Exercise directions: Copy every line of the data exactly, leaving nothing out.

Start of Task input

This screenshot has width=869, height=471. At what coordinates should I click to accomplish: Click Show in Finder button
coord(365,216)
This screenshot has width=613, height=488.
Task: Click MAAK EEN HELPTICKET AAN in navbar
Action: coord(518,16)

End of Task input

Answer space:
This screenshot has width=869, height=471. At what coordinates should I click to accomplish: Click Show in Finder button
coord(365,216)
This screenshot has width=613, height=488.
Task: Click MAAK EEN HELPTICKET AAN in navbar
Action: coord(518,16)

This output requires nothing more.